Family does not have to be about lineage, blood or longevity. It is about a type of impact, a shared sense of responsibility for one another, and a nearly indefinable crossing of an invisible line that changes a good friend to a family member.

I think of Jamie Farrell, a child with two working parents whom I would regularly babysit and pick up from nursery school. She was asked by a little girl in her class if I were her mother. Jamie looked at the girl, made a face and said, “No, this is my Sharon,” with a voice that said, “Don’t you have one?”

When I tell people about living on the Vineyard I am reminded of Jamie’s face, because I think I make the same one when I talk about the Island, as in “don’t you have one,” a community that rallies to support its own, blood-related or not, during crisis and joy? Just recently, residents came together to support two families who lost their homes to fire in Vineyard Haven. I have also witnessed neighbors and strangers alike support Island families with food drives and money donations supporting the Red Stocking Fund, Boys’ and Girls’ Club, Hospice or other nonprofits and also individuals in crisis. I am reminded of the many dinner tables that are open to guests, and not just for the holidays. Yes, there are the fights, feuds and gossip that are a part of every family, but at its core the Island family is full of support, love and camaraderie.

I am also reminded of another childhood friend, a neighbor named Sherri Cohen, who was asked to draw her family for an elementary school project. She handed in a picture drawn in crayon of a white man and woman with mom and dad written beneath them, a small girl entitled me, and a brown woman and two brown girls with the words “my other mother, Marilyn, and my sisters,” written beneath them. The teacher told Sherri that she has failed her assignment because she did not follow instructions, she didn’t draw her family. The next day Sherri’s mother went to school and told the teacher never again to define what family was to her child.

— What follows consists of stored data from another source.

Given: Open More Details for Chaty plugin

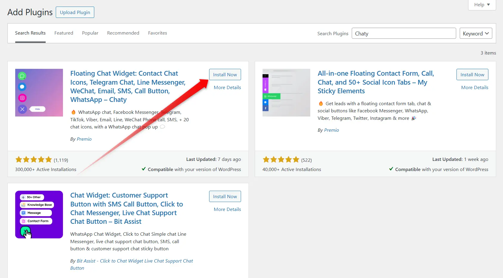Looking at the screenshot, I should pos(227,88).
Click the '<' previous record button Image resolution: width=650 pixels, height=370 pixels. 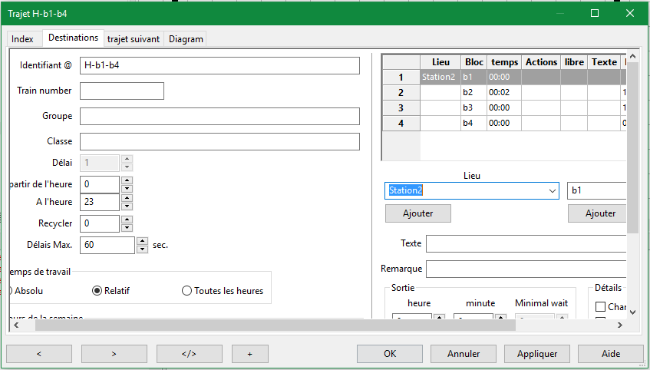click(38, 354)
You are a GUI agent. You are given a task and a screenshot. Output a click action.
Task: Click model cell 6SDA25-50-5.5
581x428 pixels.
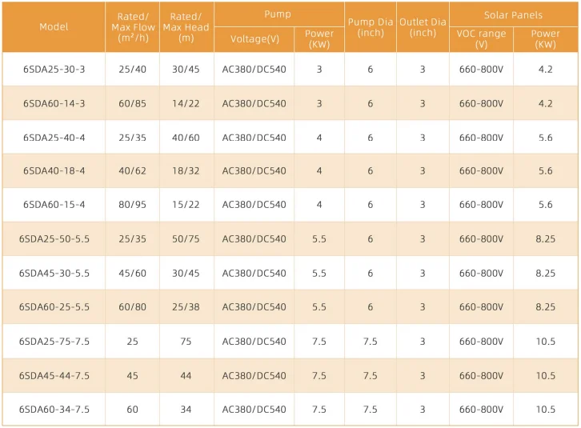(x=54, y=239)
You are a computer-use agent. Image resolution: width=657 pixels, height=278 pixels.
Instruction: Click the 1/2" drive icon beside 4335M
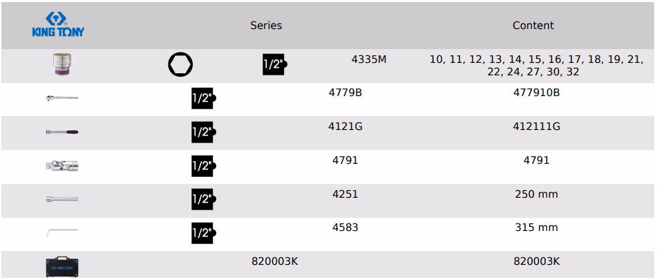(274, 64)
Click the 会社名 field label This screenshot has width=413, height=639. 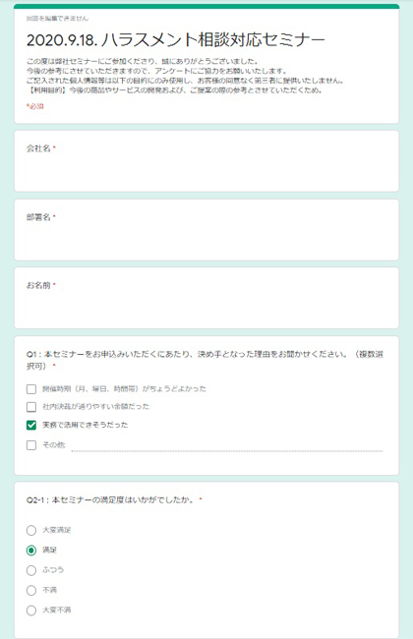(x=38, y=148)
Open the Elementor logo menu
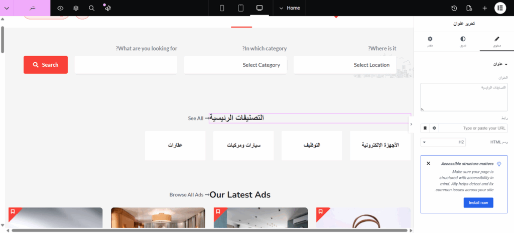The image size is (514, 233). tap(500, 8)
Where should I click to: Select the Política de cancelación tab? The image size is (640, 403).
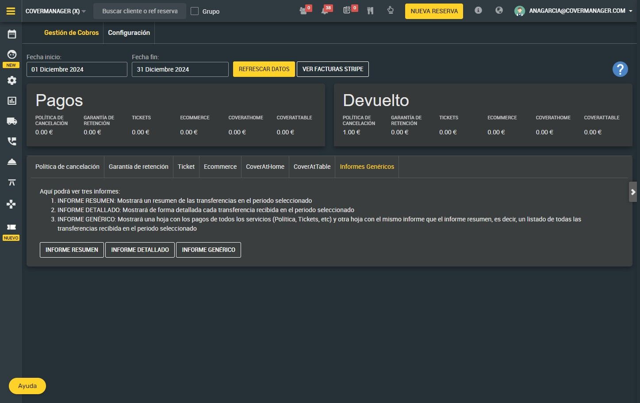67,167

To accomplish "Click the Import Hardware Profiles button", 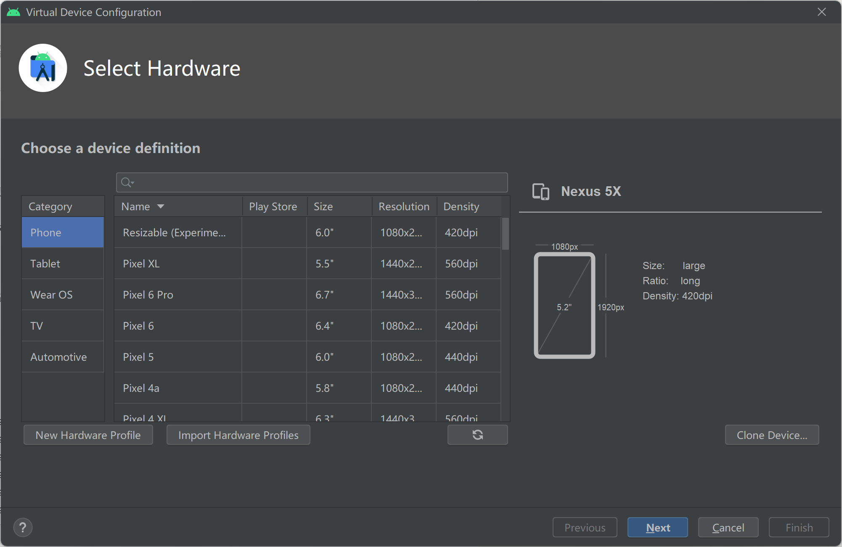I will coord(238,435).
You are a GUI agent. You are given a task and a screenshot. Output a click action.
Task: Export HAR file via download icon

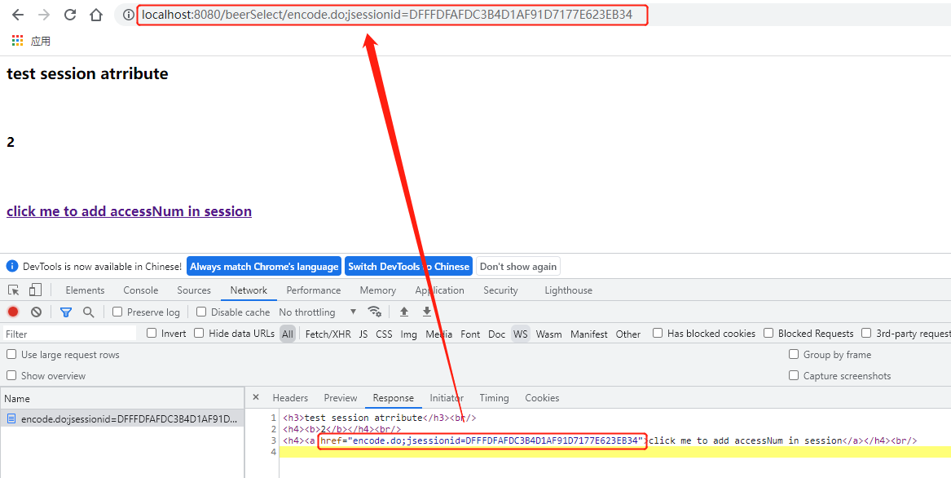426,312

It is in this spirit, I feel, that the Island family is captured. It cannot be defined in one way, in part because it continues to reach out to anyone in need.

And so this holiday season I encourage everyone to continue to redefine their family, to make room on their family tree for the Islander, washashore and visitor; the hospitalized, the homeless and the stranger. I think this is what has made, and will continue to make, our Island special. Happy Holidays.

Sharon-Frances Moore lives in Vineyard Haven and contributes occasionally to the Gazette.